1  [ATGC, TGCG, GCGT, CGTG, GTGG, TGGC, GGCT, GCT...  
2  [NGGC, GGCT, GCTC, CTCT, TCTG, CTGG, TGGG, GGG...  
3  [ATGG, TGGC, GGCC, GCCC, CCCG, CCGA, CGAA, GAA...  
4  [TGCT, GCTG, CTGT, TGTG, GTGG, TGGT, GGTG, GTG...  


Get lists of texts for DNA sequences in k-mers & labels. Split 20 human data to test search performance.

In [15]:
# Get lists of sequences in k-mers and labels in text from dataframe
def mydata(df):
    texts = []
    labels = []
    words = list(df['kmers']) # list of all sequences in kmers

    for i in range(len(words)):
        texts.append(' '.join(words[i])) 
    
    for x in df['label']:
        labels.append(x)

    if len(texts)!=len(labels):
        raise Exception("Texts & labels length are not equal!")
        
    return (texts, labels)
    
human_texts, human_labels = mydata(human)
chimp_texts, chimp_labels = mydata(chimp)
dog_texts, dog_labels = mydata(dog)

# Split human data to test search performance
test_texts = human_texts[-20:]
actual_labels = human_labels[-20:]
human_texts = human_texts[:-20]
human_labels = human_labels[:-20]

train_texts = human_texts + chimp_texts + dog_texts
train_labels = human_labels + chimp_labels + dog_labels

print("train row count:", len(train_texts))
print("human({})".format(str(len(human_texts)))
      +" chimp({})".format(str(len(chimp_texts)))
      +" dog({})".format(str(len(dog_texts))))
print("test row count:", len(test_texts))

train row count: 6101
human(3609) chimp(1675) dog(817)
test row count: 20


#### 2. Generate Embeddings

Extract features for DNA sequences (after k-mers) by `CountVectorizer` with previously declared dimension. Normalize output by `sklearn.preprocessing` to get final embeddings.

In [16]:
from sklearn.feature_extraction.text import CountVectorizer
from sklearn import preprocessing

# Transform sequences in kmers to vectors
def char_to_vec(v_model, text):
    V = v_model.transform(text).toarray()
    #features = vectorizer.get_feature_names()
    embeddings = preprocessing.normalize(V)
    return embeddings

# Train vectorizer model 
vectorizer = CountVectorizer(ngram_range=(4,4), max_features=dim)
X = vectorizer.fit_transform(train_texts).toarray()
train_emb = list(preprocessing.normalize(X))
# print(vectorizer.get_feature_names())

human_emb = train_emb[:len(human_texts)]
chimp_emb = train_emb[len(human_texts):(len(human_texts)+len(chimp_texts))]
dog_emb = train_emb[(len(human_texts)+len(chimp_texts)):len(train_texts)]

#### 3. Insert data

##### Insert to Milvus

Insert all embeddings to corresponding partitions with proper primary keys. Don't insert if there exists previous data in collection.

In [17]:
human_pk = [x for x in range(len(human_emb))]
chimp_pk = [x for x in range(len(human_emb), len(human_emb)+len(chimp_emb))]
dog_pk = [x for x in range(len(human_emb)+len(chimp_emb), len(train_emb))]

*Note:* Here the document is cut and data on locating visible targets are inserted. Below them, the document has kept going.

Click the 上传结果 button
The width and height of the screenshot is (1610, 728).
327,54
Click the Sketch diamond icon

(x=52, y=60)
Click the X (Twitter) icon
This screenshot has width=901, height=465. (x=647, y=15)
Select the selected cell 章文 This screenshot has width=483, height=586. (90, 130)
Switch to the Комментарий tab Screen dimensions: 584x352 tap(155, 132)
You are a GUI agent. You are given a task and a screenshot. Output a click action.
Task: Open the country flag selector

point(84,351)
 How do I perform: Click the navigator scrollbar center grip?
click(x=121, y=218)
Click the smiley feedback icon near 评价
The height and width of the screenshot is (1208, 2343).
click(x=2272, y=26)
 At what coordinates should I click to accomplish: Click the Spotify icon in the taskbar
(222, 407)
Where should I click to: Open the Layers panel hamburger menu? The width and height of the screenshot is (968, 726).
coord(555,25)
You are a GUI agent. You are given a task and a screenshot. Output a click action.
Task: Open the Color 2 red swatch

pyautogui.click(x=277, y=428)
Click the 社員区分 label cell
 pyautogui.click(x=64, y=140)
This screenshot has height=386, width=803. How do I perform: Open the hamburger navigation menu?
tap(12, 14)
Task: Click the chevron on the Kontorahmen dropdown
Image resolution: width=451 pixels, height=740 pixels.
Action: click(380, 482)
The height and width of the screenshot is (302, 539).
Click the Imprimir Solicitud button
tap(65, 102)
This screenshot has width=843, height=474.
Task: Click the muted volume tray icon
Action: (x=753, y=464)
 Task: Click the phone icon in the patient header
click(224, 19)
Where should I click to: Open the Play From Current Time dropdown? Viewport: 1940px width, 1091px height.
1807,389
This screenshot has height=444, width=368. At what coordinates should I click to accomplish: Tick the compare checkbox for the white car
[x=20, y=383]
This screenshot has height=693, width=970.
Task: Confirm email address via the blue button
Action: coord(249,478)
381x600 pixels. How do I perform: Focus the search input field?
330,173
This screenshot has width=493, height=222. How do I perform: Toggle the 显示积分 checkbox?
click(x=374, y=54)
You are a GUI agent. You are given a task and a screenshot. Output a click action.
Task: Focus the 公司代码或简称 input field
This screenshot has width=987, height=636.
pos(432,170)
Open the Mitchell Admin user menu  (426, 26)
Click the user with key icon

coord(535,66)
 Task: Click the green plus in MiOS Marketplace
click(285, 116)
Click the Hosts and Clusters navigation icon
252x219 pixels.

if DNA_collection.num_entities == 0:
    DNA_human = DNA_collection.insert([human_pk, human_emb], partition_name='human')
    DNA_chimp = DNA_collection.insert([chimp_pk, chimp_emb], partition_name='chimp')
    DNA_dog = DNA_collection.insert([dog_pk, dog_emb], partition_name='dog')

    if DNA_collection.is_empty:
        print("Insert collection failed.")
    else:
        print(DNA_collection.partitions)
else:
    print("Previous data in this collection!")

[{"name": "_default", "collection_name": "dna_seq", "description": ""}, {"name": "human", "collection_name": "dna_seq", "description": ""}, {"name": "chimp", "collection_name": "dna_seq", "description": ""}, {"name": "dog", "collection_name": "dna_seq", "description": ""}]


##### Insert to Mysql

Insert primary keys in Milvus and corresponding labels into Mysql.

In [18]:
import os 

# Combine pk and label into a list
def format_data(pk, label):
    data = []
    for i in range(len(pk)):
        value = (str(pk[i]), label[i])
        data.append(value)
    return data

def load_data_to_mysql(cursor, conn, table_name, data):
    sql = "insert into " + table_name + " (pk,label) values (%s,%s);"
    try:
        cursor.executemany(sql, data)
        conn.commit()
        print("MYSQL loads data to table: {} successfully".format(table_name))
    except Exception as e:
        print("MYSQL ERROR: {} with sql: {}".format(e, sql))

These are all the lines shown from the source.